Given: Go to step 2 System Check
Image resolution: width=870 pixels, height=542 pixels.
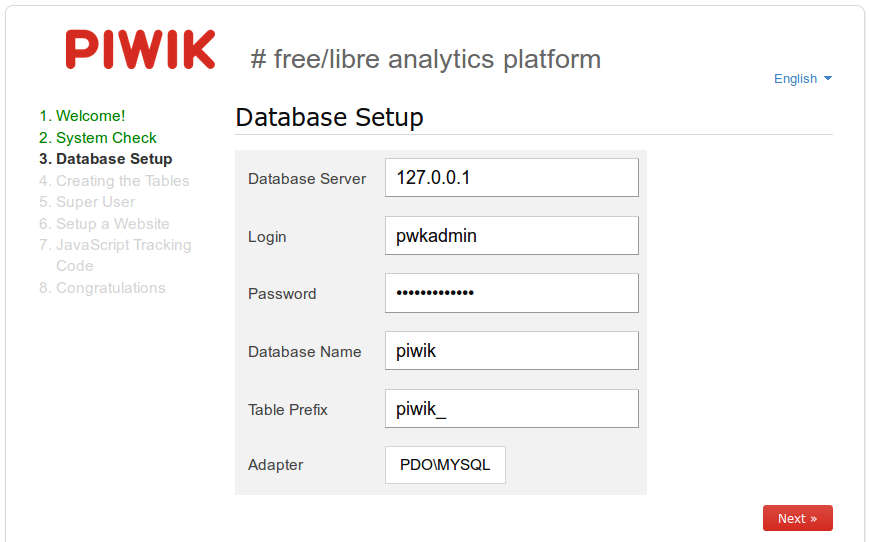Looking at the screenshot, I should tap(98, 138).
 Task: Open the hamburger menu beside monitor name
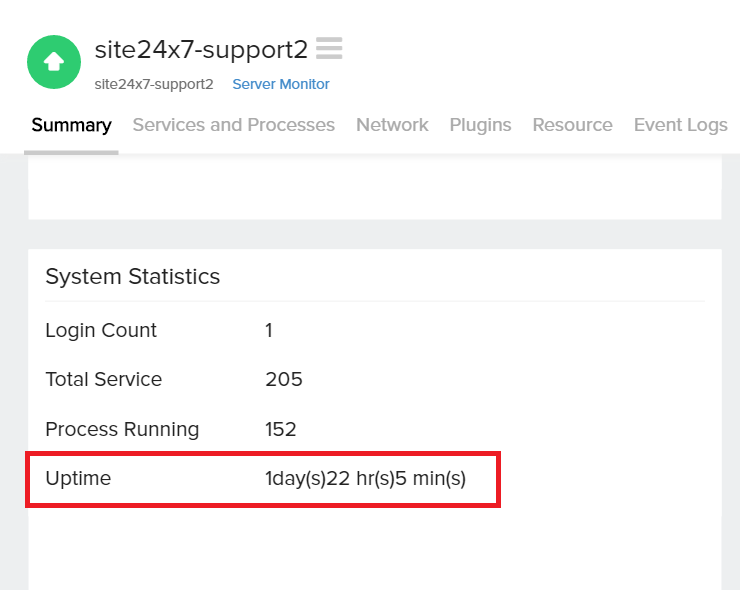tap(329, 48)
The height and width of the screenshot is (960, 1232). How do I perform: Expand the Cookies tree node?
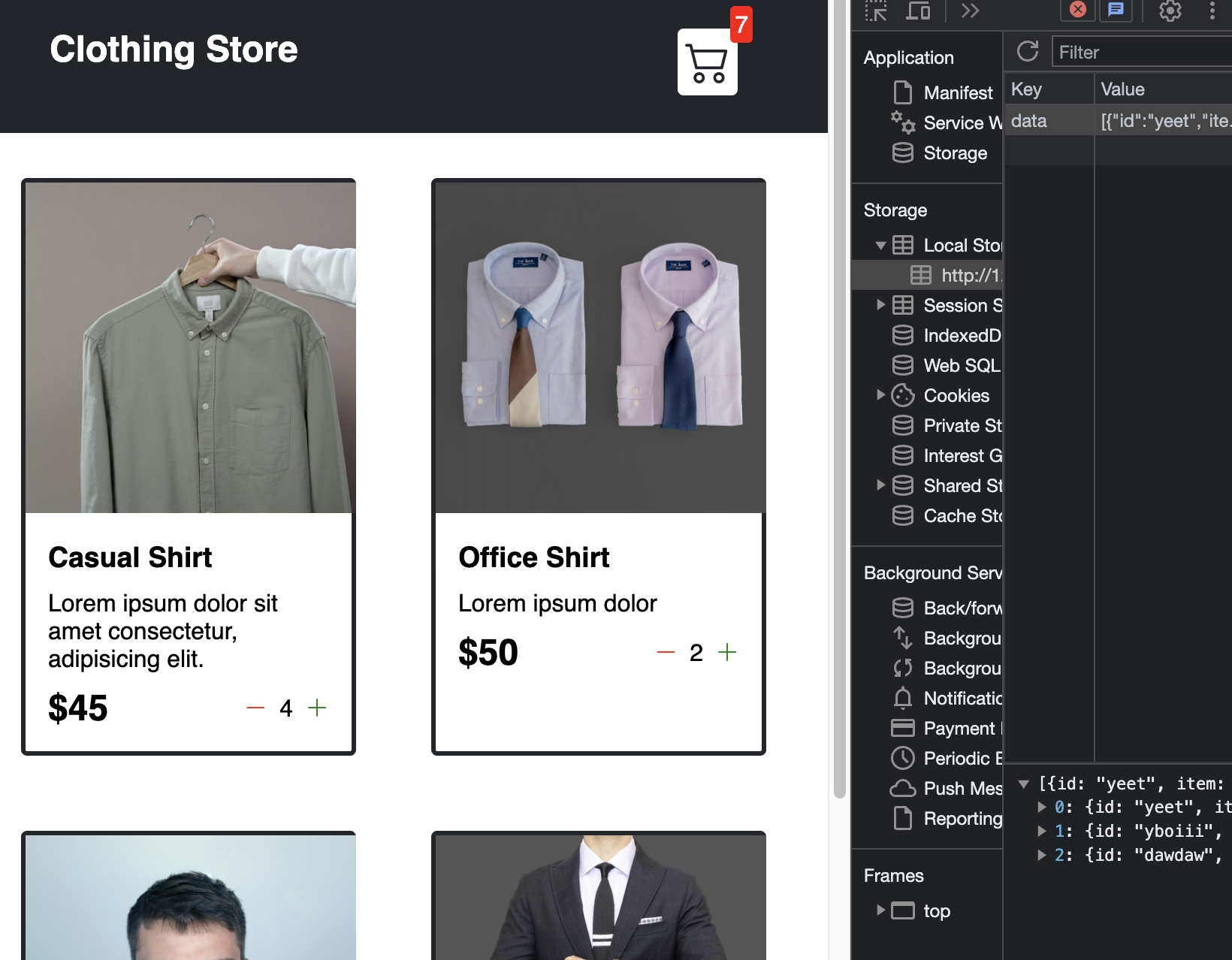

=-=-=-=-=

What this task involves: Set down the line containing "Image resolution: width=870", then every later line through the end of the material, exactly as written; omit any picture.

Exercise response:
Image resolution: width=870 pixels, height=542 pixels.
Looking at the screenshot, I should tap(98, 138).
 Task: Open the hamburger menu beside monitor name
tap(329, 48)
The height and width of the screenshot is (960, 1232). How do I perform: Expand the Cookies tree node?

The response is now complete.